If the assignment was short term and the end was in sight then yes... if it's ongoing then you are mad!

Backwoodsgirl · 03/06/2019 17:56

I work from home, in a fairly physical role, I was driving within a week and back at work within 2 weeks, after my first.

Jellybabiesarebabies · 03/06/2019 17:57

Unless you have child care I think you will find it difficult. I say this as someone who worked from home when dc1 was 2 or 3 weeks old, without childcare. It was really stressful trying to work and look after a baby, who can be far more demanding than I had ever realised at the time.

higgyhog · 03/06/2019 17:57

I went back full time when mine were 6 weeks old, with one day the week before because they needed me with DS 1. I was bored senseless by then and very happy to return. The baby brain thing lasted about a week, so over that when I went back. I reckon 16 hours at 3 weeks very doable if you want to.

Lulu49 · 03/06/2019 18:01

You really won’t know until you have the baby

Wonderfulstuff · 03/06/2019 18:01

Firstly, needs must and if you need to work then I'm sure you'll find a way to make it work by hook or by crook.

In making up your decision I would also think about what impact it might have if part way through your assignment you decide that it's too much and need to quit.
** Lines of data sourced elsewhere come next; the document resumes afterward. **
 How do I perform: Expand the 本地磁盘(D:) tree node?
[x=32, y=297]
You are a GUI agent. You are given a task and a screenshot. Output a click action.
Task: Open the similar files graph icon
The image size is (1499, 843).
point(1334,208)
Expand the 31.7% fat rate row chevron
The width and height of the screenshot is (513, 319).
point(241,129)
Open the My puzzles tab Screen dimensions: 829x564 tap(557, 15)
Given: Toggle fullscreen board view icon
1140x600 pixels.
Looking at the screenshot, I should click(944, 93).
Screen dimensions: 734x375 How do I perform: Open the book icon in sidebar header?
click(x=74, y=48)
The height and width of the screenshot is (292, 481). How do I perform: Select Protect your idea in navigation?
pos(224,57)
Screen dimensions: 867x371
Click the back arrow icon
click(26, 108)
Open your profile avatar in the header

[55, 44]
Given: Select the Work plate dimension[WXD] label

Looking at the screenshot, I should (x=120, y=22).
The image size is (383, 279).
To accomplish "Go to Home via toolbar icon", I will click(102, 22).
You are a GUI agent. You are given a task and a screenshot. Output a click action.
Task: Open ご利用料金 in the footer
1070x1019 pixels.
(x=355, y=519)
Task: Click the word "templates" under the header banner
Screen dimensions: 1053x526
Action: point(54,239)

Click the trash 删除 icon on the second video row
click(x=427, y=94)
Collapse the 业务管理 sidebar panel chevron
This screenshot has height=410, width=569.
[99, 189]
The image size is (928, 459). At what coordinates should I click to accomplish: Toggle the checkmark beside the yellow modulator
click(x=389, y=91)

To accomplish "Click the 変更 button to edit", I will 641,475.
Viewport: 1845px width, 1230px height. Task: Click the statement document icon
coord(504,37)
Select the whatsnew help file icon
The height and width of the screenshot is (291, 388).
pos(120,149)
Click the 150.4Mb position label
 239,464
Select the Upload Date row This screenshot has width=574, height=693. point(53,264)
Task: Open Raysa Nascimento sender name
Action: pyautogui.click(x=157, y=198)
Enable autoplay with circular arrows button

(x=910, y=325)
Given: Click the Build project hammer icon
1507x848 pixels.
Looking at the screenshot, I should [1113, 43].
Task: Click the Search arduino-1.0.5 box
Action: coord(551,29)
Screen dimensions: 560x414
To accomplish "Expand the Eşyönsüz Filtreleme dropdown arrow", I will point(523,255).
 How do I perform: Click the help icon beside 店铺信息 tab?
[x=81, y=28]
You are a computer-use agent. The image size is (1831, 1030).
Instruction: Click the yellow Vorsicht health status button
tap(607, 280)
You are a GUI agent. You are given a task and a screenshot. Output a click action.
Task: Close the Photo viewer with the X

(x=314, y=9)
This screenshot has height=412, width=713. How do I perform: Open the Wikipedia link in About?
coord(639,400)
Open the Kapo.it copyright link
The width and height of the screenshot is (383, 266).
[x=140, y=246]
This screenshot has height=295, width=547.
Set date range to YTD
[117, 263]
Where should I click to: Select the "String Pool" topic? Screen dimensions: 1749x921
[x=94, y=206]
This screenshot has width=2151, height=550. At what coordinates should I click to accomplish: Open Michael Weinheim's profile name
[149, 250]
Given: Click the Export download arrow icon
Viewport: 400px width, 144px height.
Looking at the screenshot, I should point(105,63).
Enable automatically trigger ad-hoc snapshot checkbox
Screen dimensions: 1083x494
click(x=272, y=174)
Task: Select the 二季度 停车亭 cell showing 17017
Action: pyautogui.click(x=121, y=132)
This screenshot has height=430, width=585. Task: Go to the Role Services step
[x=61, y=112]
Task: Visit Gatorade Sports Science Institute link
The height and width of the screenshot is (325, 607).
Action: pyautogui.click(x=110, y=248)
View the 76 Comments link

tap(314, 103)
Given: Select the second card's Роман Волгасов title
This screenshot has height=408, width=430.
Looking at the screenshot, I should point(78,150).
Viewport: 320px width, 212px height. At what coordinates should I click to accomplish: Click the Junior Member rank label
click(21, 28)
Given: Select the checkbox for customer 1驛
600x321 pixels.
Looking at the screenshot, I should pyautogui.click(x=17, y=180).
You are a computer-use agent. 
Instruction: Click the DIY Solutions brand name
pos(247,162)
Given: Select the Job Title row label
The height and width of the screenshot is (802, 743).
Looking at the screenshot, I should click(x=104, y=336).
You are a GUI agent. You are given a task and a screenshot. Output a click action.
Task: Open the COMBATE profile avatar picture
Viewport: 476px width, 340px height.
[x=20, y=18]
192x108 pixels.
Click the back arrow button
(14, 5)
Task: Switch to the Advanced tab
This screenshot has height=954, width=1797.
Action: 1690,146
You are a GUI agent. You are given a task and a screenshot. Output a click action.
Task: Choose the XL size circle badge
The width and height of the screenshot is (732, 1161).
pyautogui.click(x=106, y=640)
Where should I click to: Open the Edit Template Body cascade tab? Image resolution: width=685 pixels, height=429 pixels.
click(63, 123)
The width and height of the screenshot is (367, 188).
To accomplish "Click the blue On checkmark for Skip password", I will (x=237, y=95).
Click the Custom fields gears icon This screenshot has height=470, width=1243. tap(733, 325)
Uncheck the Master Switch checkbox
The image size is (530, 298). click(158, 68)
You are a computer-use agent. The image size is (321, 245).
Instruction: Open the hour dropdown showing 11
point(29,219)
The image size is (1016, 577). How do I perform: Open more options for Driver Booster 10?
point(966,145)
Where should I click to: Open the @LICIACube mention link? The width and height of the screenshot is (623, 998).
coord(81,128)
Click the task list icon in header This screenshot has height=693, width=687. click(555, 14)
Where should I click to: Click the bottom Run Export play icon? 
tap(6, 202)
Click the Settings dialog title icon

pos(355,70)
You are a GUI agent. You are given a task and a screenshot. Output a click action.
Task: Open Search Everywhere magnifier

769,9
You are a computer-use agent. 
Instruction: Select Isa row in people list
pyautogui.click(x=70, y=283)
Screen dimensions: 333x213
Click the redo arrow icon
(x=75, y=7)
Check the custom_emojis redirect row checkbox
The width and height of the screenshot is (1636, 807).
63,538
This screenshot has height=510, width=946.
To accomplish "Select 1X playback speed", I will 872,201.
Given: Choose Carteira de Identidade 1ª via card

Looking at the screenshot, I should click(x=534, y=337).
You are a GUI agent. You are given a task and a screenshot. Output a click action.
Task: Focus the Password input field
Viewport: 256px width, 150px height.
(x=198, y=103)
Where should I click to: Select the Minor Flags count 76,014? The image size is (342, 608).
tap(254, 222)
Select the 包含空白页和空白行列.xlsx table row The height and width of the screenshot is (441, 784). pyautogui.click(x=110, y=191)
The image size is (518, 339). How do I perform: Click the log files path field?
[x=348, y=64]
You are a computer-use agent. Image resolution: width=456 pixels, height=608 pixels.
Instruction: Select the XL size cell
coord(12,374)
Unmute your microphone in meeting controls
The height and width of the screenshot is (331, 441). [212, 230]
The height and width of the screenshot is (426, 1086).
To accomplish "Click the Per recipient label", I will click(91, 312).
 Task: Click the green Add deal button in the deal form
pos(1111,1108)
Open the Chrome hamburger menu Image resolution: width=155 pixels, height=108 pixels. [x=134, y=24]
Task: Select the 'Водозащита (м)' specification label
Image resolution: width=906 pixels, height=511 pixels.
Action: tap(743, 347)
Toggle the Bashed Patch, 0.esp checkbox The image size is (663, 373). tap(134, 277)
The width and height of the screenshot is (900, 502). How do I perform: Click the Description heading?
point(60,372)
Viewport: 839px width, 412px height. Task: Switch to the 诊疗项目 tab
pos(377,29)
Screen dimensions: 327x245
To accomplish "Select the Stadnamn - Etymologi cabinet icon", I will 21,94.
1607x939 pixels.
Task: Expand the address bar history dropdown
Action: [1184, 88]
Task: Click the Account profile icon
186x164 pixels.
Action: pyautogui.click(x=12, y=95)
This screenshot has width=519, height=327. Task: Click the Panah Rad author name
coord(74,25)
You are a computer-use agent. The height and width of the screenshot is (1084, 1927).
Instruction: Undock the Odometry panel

Of course it could work really well and be a simple way to maintain income and not have the worry of not picking up work again after taking a mat leave break (I'm currently in that position and discrimination is real despite what people may say to the contrary!).

Based on my experience, I would have been absolutely hopeless at my job at 5 weeks PP. But I didn't have the easy newborn that slept all day (I was soooo jealous of people who did! LOL). Instead my baby was being referred to various specialists for some pretty serious medical investigations and I was still physically (and emotionally) recovering from a traumatic birth. I guess I am the worse case example noted above! However you could have an easy time and regret not taking the job for fear of something that hasn't happened. So hard to predict until you actually have your bubba. Good luck!

IamWaggingBrenda · 03/06/2019 18:04

No way. Look back on this post once you've given birth and smile at the absurdity of it.
You'll be glad to shower and sleep once in a while never mind work!

^ This. Absolutely. Until you’ve had the baby, you have no idea if he/she will be a sleeper or not. Both my children slept about 20 minutes at a stretch, with the occasional 1 hour nap for the first few months. So yes, even having time for a shower was a challenge. I can’t imagine trying to focus on work. Plus, you’re kind of animalistically programmed to focus on the baby. Nature is a wonderful thing 😉

MrsC45 · 03/06/2019 18:09

Do you mean going back to work full stop at 3-4 weeks. Or a short project to tide you over? I think a short project would be fine with the right support, i.e. you being in charge of baby and 16 hours work only and your husband being in charge of housework/cooking/shopping or at least a fair share of it. If you'll be expected to do it all then I think it will be do-able but depressingly difficult.

Amitskitshaw · 03/06/2019 18:10

Hello,
I’ve had 3 kids. One an emergency section. I would suggest you accept the work. Babies sleep a hell of a lot during the day in the first few weeks. You will be fine. In some countries maternity leave isn’t even a thing. Worst case scenario you take the work and find you can’t cope could you subcontract the work in that scenario and simply quality control before submitting?